While hunting in Missouri last week I realized I may have accidentally discovered new goose calling technique. My MP3 player was sounding out a Snows on the Prairie track when 4 blues decided to give our spread a look. As they were 400 yards out and locking up my ecaller switched to a music track from mp3 (I apparently hit a misc button rather than playlist). Anyway, I couldn't find the remote in time and now birds were at 200 yards and really coming in hard. I thought "what the hell" and let um keep coming. They finished in the hole and my buddy and I cleaned up all 4 with Cold Play's " viva la vida." Just wondering what a little ACDC "Highway to Hell" or maybe some country music may do?
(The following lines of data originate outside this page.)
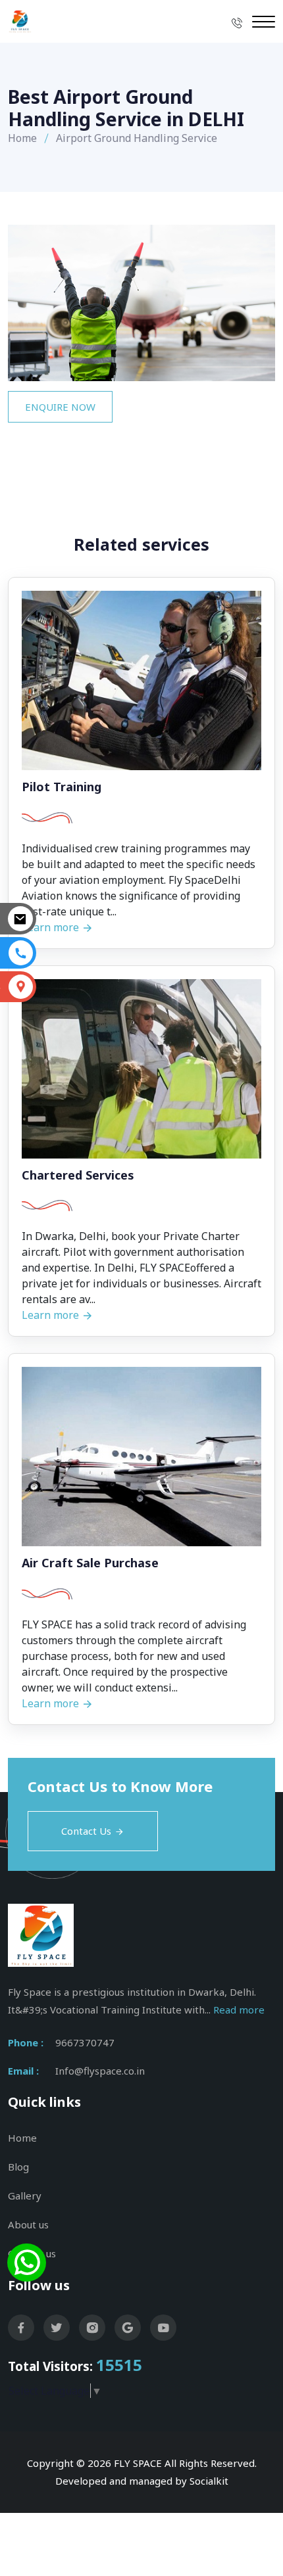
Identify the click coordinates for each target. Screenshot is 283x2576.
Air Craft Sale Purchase (90, 1563)
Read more (239, 2009)
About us (28, 2224)
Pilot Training (61, 787)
May be on to something here :lol:


----------



## sdkylesd (Feb 23, 2012)

Had a groups of 4 juvies decoy to 20 yards today and a bunch of others working with our red four wheeler and us standing outside our blinds right by it


----------



## CaseyMack (Jan 18, 2013)

Gotta love dumb birds with tunnel vision. Heading out for a few days Wednesday. Hopefully more of those around!


----------



## sdkylesd (Feb 23, 2012)

If your in SD Wednesday that wind sounds nasty close to 30mph with stronger gusts


----------



## the professor (Oct 13, 2006)

I shot 2 ross last spring while Rage Against the Machine's "bulls on parade" was blaring on the ecaller. 8)


----------